ANEH: Perdagangan Manusia di Maros, Hanya Satu yang Ditetapkan Tersangka – FAJAR.co.id

FAJAR.co.id

exciting-banten
Kriminal

ANEH: Perdagangan Manusia di Maros, Hanya Satu yang Ditetapkan Tersangka

FAJAR.CO.ID, MAKASSAR – Ironi, Kasus Perdagangan manusia ke pria hidung belang yang terjadi pada kamis 22 Oktober 2015 lalu di Kabupaten Maros, Sampai  saat ini hanya satu yang baru ditetapkan sebagai tersangka. Hal ini membuat pihak dari keluarga korban merasa kecewa dengan kinerja kepolisian, Baik Polrestabes Maros, maupun Porlerstabes Makassar.

Orang yang telah ditetapkan sebagai tersangka adalah Andi Nurdin Agung M, pria yang membeli RR dan menidurinya di Wisma Love Jalan Samping Bandara Baru Kota Makassar. yang bersangkutan  telah ditetapkan sebagai tersangka oleh Kepolisian Resort Kota Makassar dan sudah menjalani persidangan perdana di PN Makassar, Kamis (3/3/2016).

Menurut keluarga korban, seharusnya kepolisian juga menahan ER dan dua wanita lainnya, inisial IN dan IS yang menjadi penghubung hingga RR harus merelakan keperawanannya oleh tersangka Andi Nurdin Agung M.

“Kami sayangkan, seharusnya penghubung yang menjual cucu saya juga ditangkap. Sampai sekarang dari bulan Oktober tahun lalu ini kasus, mereka masih bebas berkeliaran (di Maros),” kata kakek korban RR, Mustafa kepada pojoksulsel.com, Senin (7/3/2016).

Cucunya RR kata Mustafa, pada malam kejadian itu tinggal dirumahnya di Jalan Sejahtera Desa Allin Tengae, Kecamatan Turikale, Maros.

Mustafa kembali menuturkan, kejadian berawal, saat RR ke tempat rental komputer untuk mengerjakan tugas sekolah, sekira Pukul 19.00 Wita.

Tiba-tiba datang dua orang menjemput RR, dan mengajak ke kawasan kuliner Pantai Tak Berombak (PTB) Maros.

Awalnya RR tidak ingin ikut, karena tidak mengenal keduanya. Tapi karena keduanya mengaku teman dari ER tante RR, korban pun ikut. Di PTB, RR pun diberi minuman yang diduga bercampur obat mabuk.

[NEXT-FAJAR]

Setelah meminum pemberian dua wanita inisial IN dan IS, RR pun pusing. Kemudian datanglah pria membawa mobil dalam hal ini Andi Nurdin Agung M. RR yang dalam keadaan mabuk lalu dibawa masuk kedalam mobil.

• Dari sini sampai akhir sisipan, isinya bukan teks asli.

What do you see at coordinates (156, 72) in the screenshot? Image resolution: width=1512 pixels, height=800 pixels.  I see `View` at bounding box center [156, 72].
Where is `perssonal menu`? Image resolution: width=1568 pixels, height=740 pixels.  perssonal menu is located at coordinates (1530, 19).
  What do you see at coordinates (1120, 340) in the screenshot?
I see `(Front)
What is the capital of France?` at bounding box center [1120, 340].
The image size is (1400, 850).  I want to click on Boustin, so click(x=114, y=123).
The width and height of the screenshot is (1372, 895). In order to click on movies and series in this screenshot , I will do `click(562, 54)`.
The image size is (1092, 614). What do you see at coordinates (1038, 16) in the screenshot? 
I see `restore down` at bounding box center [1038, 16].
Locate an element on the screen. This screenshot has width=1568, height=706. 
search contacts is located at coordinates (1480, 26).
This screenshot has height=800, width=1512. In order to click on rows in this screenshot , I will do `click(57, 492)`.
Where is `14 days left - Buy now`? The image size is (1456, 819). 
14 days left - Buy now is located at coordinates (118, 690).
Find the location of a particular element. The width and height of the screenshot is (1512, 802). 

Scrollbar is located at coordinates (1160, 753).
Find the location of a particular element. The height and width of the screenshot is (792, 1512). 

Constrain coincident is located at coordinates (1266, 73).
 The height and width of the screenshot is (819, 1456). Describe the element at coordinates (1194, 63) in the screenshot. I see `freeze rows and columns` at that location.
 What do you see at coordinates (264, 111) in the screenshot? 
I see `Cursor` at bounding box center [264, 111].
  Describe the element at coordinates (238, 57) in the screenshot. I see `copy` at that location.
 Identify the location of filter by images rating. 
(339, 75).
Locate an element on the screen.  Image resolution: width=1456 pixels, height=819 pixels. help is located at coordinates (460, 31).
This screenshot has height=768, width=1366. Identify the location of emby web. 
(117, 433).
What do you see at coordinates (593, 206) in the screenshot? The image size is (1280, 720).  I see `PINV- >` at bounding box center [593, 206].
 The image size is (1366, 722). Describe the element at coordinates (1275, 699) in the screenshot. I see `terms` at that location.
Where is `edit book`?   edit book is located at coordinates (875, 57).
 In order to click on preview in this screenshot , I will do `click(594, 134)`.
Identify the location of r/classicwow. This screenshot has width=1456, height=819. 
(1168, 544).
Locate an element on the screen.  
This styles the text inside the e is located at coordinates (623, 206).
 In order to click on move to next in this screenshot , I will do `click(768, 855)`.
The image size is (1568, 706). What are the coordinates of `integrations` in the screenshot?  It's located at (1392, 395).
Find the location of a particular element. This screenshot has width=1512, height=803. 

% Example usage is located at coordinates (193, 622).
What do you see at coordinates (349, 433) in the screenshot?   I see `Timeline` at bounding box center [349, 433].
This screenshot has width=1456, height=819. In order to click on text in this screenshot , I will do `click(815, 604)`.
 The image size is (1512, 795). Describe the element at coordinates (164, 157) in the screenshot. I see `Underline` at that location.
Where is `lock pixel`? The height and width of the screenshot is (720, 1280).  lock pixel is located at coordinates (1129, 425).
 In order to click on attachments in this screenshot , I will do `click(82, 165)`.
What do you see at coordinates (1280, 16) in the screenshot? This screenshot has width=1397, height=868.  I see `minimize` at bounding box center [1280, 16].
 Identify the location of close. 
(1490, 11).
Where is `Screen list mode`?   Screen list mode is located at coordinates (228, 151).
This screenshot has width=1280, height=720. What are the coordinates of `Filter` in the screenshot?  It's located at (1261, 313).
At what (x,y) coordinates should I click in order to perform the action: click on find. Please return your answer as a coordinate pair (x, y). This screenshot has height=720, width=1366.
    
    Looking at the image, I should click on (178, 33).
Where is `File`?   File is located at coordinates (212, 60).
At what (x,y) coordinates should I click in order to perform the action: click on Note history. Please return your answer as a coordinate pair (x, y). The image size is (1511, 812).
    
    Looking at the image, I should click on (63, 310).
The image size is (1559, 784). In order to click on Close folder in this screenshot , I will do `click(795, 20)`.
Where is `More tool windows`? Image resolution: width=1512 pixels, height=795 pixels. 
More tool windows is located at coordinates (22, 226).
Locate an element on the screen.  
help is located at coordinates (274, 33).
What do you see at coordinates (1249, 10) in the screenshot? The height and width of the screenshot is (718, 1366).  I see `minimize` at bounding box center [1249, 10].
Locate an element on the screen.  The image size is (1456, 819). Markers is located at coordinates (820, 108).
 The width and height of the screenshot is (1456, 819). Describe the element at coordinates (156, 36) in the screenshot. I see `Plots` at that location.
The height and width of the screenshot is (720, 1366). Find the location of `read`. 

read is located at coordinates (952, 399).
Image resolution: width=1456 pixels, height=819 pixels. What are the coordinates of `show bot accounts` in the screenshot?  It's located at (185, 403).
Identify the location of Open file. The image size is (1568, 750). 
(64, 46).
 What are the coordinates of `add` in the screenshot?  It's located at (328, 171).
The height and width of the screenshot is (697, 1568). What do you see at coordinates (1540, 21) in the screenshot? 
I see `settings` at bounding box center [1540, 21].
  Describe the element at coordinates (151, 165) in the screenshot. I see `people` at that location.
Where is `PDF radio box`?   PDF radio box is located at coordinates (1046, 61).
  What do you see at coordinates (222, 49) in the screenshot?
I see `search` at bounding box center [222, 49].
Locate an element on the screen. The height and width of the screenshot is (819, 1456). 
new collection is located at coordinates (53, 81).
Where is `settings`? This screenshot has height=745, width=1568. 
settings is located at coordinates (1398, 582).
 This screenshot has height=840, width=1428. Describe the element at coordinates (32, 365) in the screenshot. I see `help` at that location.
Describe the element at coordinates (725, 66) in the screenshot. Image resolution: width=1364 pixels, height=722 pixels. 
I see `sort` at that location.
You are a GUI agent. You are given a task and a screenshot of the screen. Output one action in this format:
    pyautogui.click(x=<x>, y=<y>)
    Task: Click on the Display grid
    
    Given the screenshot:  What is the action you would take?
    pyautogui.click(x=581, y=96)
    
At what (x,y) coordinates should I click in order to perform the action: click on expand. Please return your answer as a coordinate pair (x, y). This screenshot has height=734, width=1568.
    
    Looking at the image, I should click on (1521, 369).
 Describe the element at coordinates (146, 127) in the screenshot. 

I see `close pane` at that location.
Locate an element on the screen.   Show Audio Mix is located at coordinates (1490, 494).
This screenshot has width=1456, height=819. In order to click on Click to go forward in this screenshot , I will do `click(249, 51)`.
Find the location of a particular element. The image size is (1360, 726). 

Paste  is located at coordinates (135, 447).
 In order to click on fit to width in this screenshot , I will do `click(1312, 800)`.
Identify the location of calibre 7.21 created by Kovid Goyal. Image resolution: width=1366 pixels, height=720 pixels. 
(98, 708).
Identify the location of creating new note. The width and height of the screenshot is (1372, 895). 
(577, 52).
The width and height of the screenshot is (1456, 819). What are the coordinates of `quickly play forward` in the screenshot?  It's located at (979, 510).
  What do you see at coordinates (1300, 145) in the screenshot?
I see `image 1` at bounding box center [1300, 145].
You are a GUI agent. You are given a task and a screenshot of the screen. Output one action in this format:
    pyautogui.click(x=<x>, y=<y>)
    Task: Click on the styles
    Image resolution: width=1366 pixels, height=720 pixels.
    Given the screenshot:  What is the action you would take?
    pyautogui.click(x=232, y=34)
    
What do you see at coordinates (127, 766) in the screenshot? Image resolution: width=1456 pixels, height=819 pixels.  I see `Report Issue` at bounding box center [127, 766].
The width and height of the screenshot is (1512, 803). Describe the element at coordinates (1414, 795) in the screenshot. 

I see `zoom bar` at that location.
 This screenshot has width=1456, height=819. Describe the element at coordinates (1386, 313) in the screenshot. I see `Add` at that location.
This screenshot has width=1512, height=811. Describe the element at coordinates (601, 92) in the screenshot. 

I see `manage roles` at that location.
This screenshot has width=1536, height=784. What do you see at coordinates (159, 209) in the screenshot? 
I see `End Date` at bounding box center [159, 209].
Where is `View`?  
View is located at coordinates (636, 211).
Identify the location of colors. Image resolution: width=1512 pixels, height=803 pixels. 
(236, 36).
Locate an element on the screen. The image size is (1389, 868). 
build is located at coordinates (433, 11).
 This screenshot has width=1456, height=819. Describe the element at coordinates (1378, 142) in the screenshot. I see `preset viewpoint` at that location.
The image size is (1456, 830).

“Yang dua orang ini lalu turun dari mobil meninggalkan cucuku (RR) diatas mobil karena sudah dalam keadaan mabuk,” jelas Mustafa menirukan keterangan RR.

Setelah menebus uang yang informasinya senilai Rp700 ribu ke kedua wanita itu, RR langsung dibawa ke wisma.

“Ini cucuku tidak kenal yang menjemput di rental komputer dan di bawa ke PTB. Tapi kedua perempuan ini ditelpon oleh ER dan disuruh jemput cucuku di tempat rental, mereka ini kan saling kenal dan sudah atur skenario,” terang Mustafa.

Dari situ, menurut Mustafa seharusnya kepolisian yang menangani ini, juga menangkap pelaku lainnya terkait penjualan anak dibawah umur.

“Pokoknya kami dari keluarga ingin terus mencari keadilan,” tegas Mustafa yang di temui di Makassar.

Sementara ayah korban, Mulyadi (36) berharap mucikari diproses hukum. Karena jika dibiarkan, katanya bisa membahayakan kedepan.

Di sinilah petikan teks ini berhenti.